PIKE COUNTY — A dramatic rescue happened on the Delaware River Monday. A man enjoying a day canoeing with his family nearly drowned, but two men who work ...
delaware river

PIKE COUNTY -- A dramatic rescue happened on the Delaware River Monday. A man enjoying a day canoeing with his family nearly drowned, but two men who work near Stroudsburg saved his life.

Sal Lombardo and Joshua Turner both work for Adams Outdoor Advertising in the Stroudsburg Area. Yesterday they were helping with a river cleanup along the Delaware and say they were just in the right place at the right time.

Paddling for trash, that’s what Adams Outdoor Advertising employees Sal Lombardo and Joshua Turner thought they would be doing yesterday along the Delaware River.

But just as they came upon a rapid near the New York State line, they could see a man without a life jacket struggling for air.

His two kids and wife were nearby.

"Luckily, just luckily, we happened to be there at the right time. We were able to get over to them. Unfortunately, when we got there the gentleman was incoherent. He was under the water,” said Sal Lombardo of Tobyhanna.

The pair knew they had to move quickly and paddle their canoe toward the family. By the time Lombardo pulled the man out, he was already in trouble.

"He was completely blue. If we were two minutes later than we were, we wouldn't have been able to find him because by the time Sal got to him, he was two feet under the water,” said Turner of Mountain Top.

Lombardo used his own life jacket to help get the man onto a rock on the river’s edge. Then Turner began CPR with the help of the man’s wife.

"He would gurgle gurgle, we'd try rolling him to his side and the minute we'd stop, he'd stop breathing again,” said Turner.

After about three or four minutes, these men say the victim finally came to. There was no cell service, so Lombardo and Turner then took the man down river toward help.

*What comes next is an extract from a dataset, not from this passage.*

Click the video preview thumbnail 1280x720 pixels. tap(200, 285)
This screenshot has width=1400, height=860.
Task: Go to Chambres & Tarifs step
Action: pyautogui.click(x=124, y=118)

They call the entire event life changing.

"As a dad, as two fathers having, seeing the sons there, we just didn't want this guy to go on our watch. It was emotional for us, we couldn't imagine what it was like for those kids watching,” said Lombardo.

"People came up to us and said, oh we were heroes and stuff like that, but it was just about being at the right place, at the right time to ultimately be in the right position to save his life. We went there to clean up garbage and we ended up saving a life,” said Turner.

Lombardo and Turner say they’ve heard that the man they helped save was taken to a hospital in Upstate New York and is doing well.